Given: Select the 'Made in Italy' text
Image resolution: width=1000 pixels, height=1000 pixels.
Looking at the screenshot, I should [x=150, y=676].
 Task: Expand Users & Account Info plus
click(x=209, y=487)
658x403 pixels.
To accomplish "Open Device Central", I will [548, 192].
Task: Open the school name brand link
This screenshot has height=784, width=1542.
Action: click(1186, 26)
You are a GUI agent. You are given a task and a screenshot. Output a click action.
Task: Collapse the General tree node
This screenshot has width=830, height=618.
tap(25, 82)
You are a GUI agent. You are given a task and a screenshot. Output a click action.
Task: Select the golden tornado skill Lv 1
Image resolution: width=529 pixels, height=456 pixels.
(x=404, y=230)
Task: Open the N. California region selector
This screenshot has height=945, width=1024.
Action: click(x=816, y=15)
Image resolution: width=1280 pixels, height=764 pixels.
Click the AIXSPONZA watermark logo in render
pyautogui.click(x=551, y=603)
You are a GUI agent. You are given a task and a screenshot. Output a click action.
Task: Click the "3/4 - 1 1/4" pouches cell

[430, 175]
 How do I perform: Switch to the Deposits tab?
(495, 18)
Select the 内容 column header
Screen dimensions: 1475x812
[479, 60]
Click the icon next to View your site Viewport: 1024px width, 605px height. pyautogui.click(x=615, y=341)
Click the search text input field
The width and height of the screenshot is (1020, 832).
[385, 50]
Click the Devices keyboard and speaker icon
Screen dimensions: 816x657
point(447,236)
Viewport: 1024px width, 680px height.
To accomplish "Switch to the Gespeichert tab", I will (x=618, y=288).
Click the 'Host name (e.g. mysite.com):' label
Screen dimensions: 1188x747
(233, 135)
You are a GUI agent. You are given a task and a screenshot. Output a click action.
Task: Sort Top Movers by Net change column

WORK REQUIRED: For each line in the data that contains the string "column", give a copy of that line.

REPLY TO THE TASK:
Select the 内容 column header
Task: Sort Top Movers by Net change column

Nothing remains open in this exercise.